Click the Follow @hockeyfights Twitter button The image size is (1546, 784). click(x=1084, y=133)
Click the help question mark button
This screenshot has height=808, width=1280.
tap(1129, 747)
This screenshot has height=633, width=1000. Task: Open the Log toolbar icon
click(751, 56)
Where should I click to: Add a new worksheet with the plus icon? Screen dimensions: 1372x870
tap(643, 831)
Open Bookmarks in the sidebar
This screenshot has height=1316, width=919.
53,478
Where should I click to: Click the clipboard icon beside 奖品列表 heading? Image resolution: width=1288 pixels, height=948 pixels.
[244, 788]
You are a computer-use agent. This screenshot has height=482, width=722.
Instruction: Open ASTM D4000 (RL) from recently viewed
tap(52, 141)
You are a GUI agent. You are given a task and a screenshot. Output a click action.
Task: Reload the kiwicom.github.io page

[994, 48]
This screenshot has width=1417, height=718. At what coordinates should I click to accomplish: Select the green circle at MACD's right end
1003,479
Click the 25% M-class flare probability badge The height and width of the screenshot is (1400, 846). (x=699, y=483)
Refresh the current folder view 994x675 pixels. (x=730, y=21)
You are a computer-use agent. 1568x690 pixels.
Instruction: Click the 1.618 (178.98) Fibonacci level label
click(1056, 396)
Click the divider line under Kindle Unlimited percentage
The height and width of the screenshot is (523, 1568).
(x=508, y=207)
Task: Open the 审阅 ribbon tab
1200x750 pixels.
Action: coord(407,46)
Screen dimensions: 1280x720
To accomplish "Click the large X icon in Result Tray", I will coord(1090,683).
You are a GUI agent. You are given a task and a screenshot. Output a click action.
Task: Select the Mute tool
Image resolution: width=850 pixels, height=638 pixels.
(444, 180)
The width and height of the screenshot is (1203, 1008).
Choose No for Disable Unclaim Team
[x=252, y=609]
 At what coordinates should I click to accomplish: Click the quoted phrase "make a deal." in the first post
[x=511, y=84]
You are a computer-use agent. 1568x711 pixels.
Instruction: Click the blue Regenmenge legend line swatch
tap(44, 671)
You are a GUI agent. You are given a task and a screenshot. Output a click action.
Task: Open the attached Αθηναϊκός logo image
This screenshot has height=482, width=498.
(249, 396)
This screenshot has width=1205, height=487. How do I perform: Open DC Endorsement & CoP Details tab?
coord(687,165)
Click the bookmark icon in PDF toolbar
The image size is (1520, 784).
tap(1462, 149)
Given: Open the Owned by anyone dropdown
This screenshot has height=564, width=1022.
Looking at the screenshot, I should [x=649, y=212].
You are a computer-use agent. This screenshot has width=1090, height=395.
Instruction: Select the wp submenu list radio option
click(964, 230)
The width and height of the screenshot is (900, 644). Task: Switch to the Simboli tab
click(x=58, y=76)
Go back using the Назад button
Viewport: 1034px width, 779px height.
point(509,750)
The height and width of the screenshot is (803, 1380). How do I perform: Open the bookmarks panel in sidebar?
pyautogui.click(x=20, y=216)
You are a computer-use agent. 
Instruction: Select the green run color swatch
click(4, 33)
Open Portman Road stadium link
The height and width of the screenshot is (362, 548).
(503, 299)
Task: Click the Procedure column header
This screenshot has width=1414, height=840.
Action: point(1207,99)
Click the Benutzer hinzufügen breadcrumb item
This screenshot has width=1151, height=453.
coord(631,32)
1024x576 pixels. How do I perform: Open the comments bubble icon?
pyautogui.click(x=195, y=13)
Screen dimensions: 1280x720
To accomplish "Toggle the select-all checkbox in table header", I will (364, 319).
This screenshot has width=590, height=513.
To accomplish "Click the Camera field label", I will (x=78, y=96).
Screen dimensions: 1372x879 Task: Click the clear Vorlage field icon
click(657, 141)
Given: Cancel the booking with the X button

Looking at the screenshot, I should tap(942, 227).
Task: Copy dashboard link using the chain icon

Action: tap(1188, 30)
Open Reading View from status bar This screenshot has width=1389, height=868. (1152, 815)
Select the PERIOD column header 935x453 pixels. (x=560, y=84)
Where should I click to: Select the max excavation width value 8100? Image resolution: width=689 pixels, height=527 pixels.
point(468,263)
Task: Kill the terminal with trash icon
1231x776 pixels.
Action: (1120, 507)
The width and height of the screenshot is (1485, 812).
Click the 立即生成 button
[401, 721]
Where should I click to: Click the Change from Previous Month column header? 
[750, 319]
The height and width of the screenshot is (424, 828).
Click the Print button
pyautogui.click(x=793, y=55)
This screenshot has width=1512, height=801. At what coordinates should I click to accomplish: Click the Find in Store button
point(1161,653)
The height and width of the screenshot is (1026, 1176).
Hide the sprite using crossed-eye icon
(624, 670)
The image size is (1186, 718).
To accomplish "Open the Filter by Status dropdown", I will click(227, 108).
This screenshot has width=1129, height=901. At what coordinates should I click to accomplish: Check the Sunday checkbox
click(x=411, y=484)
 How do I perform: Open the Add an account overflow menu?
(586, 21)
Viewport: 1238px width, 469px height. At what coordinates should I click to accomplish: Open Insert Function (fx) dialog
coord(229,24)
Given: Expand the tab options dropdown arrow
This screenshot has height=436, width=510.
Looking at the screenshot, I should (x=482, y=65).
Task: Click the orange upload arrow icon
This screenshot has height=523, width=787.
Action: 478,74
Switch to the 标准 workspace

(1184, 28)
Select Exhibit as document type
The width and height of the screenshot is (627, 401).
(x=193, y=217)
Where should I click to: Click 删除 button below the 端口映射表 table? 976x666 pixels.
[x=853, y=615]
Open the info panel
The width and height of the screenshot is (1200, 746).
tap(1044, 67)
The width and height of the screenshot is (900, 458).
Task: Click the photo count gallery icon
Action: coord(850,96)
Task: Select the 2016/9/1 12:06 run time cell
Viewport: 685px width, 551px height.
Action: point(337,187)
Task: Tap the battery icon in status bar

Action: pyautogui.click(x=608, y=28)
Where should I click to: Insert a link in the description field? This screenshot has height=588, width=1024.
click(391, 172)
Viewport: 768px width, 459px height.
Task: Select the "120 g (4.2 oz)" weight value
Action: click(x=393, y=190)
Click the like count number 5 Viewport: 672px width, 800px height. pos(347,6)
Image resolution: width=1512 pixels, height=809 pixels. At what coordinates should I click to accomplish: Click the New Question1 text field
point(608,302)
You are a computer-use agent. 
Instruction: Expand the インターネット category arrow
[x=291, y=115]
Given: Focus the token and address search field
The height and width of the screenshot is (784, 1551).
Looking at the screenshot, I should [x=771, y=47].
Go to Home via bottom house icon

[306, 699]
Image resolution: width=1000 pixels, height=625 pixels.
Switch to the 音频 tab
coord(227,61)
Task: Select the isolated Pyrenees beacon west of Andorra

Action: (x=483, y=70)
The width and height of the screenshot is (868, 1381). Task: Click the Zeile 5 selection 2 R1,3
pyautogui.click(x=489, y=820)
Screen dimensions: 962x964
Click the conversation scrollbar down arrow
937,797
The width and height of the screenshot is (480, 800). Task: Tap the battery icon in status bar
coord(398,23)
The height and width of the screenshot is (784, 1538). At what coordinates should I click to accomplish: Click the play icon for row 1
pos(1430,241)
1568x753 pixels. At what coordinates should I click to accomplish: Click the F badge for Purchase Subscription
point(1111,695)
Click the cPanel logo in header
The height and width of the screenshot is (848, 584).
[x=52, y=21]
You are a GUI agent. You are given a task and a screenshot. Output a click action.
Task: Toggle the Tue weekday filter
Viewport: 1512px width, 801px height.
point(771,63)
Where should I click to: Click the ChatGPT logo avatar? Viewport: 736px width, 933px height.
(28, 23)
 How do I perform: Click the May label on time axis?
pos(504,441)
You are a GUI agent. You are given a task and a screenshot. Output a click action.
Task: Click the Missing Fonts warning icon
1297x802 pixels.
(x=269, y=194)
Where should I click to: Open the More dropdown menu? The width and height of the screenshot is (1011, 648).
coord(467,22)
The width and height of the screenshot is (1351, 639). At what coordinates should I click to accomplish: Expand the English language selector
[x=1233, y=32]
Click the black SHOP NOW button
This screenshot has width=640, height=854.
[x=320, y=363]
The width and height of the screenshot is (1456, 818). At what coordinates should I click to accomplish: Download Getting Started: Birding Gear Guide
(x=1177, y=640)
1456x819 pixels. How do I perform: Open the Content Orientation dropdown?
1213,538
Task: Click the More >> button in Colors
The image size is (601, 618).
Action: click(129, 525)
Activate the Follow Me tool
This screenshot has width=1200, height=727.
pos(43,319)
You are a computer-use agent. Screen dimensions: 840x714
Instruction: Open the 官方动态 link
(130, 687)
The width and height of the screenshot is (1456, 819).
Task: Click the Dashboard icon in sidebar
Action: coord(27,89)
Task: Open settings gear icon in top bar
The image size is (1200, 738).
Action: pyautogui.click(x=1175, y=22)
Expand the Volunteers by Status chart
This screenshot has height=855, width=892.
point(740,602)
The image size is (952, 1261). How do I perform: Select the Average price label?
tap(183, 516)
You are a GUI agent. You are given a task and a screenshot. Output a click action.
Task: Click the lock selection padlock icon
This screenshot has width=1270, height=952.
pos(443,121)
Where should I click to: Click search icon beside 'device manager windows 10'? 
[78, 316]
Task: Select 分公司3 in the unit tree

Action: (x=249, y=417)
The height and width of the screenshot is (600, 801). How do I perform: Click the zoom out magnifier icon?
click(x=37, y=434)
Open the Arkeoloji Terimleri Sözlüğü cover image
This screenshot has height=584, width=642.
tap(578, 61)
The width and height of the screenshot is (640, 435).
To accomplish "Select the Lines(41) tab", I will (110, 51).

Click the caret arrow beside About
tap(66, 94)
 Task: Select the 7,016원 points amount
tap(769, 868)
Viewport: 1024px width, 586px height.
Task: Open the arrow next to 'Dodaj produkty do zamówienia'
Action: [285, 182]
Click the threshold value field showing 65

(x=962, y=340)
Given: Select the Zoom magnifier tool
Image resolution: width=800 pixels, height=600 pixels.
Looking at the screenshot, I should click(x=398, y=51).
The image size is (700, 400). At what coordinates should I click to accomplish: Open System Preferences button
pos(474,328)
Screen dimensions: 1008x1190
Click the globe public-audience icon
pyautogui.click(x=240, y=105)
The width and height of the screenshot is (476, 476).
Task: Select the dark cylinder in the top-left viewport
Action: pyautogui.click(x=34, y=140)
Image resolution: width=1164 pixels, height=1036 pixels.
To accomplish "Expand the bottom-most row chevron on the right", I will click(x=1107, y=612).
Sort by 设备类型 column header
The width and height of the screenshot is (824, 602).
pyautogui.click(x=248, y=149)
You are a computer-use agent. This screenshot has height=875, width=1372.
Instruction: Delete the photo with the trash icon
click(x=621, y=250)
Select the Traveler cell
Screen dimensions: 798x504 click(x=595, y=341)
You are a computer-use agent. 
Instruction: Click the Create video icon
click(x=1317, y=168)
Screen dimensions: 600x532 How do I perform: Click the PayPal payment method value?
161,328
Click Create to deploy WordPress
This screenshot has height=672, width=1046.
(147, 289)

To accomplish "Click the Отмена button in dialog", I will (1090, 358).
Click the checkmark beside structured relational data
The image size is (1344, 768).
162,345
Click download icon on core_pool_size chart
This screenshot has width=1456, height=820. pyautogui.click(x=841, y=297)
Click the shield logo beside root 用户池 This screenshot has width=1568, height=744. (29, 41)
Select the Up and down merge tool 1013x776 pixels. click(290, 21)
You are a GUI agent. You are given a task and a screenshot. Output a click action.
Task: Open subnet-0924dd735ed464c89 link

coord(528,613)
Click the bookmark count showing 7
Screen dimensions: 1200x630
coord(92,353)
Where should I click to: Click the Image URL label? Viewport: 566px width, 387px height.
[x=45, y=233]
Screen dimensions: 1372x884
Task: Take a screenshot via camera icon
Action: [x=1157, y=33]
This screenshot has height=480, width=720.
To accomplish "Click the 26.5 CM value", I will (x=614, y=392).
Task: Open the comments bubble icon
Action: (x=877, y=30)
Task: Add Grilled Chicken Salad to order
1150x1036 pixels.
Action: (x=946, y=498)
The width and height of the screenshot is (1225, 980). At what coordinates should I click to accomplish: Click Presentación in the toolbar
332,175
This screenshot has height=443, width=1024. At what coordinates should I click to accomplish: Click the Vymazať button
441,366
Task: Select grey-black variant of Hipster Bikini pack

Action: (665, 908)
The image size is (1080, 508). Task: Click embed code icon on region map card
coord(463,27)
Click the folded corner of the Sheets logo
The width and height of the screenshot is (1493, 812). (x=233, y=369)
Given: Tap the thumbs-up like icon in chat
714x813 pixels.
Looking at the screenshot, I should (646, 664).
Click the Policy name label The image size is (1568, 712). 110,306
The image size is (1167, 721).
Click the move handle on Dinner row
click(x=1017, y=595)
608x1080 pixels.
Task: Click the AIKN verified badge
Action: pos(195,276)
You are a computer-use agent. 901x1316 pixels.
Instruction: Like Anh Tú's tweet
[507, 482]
━━━━━━━━━━━━━━━━━━━━━━━━━━━━━━
DIRECTIONS FOR THIS TASK. Copy out, with no changes, the rows from the line containing "Screen dimensions: 962x964" through the line containing "pos(43,319)", both of those lines included.

TASK RESULT.
Screen dimensions: 962x964
Click the conversation scrollbar down arrow
937,797
The width and height of the screenshot is (480, 800). Task: Tap the battery icon in status bar
coord(398,23)
The height and width of the screenshot is (784, 1538). At what coordinates should I click to accomplish: Click the play icon for row 1
pos(1430,241)
1568x753 pixels. At what coordinates should I click to accomplish: Click the F badge for Purchase Subscription
point(1111,695)
Click the cPanel logo in header
The height and width of the screenshot is (848, 584).
[x=52, y=21]
You are a GUI agent. You are given a task and a screenshot. Output a click action.
Task: Toggle the Tue weekday filter
Viewport: 1512px width, 801px height.
point(771,63)
Where should I click to: Click the ChatGPT logo avatar? Viewport: 736px width, 933px height.
(28, 23)
 How do I perform: Click the May label on time axis?
pos(504,441)
You are a GUI agent. You are given a task and a screenshot. Output a click action.
Task: Click the Missing Fonts warning icon
1297x802 pixels.
(x=269, y=194)
Where should I click to: Open the More dropdown menu? The width and height of the screenshot is (1011, 648).
coord(467,22)
The width and height of the screenshot is (1351, 639). At what coordinates should I click to accomplish: Expand the English language selector
[x=1233, y=32]
Click the black SHOP NOW button
This screenshot has width=640, height=854.
[x=320, y=363]
The width and height of the screenshot is (1456, 818). At what coordinates should I click to accomplish: Download Getting Started: Birding Gear Guide
(x=1177, y=640)
1456x819 pixels. How do I perform: Open the Content Orientation dropdown?
1213,538
Task: Click the More >> button in Colors
The image size is (601, 618).
Action: click(129, 525)
Activate the Follow Me tool
This screenshot has width=1200, height=727.
pos(43,319)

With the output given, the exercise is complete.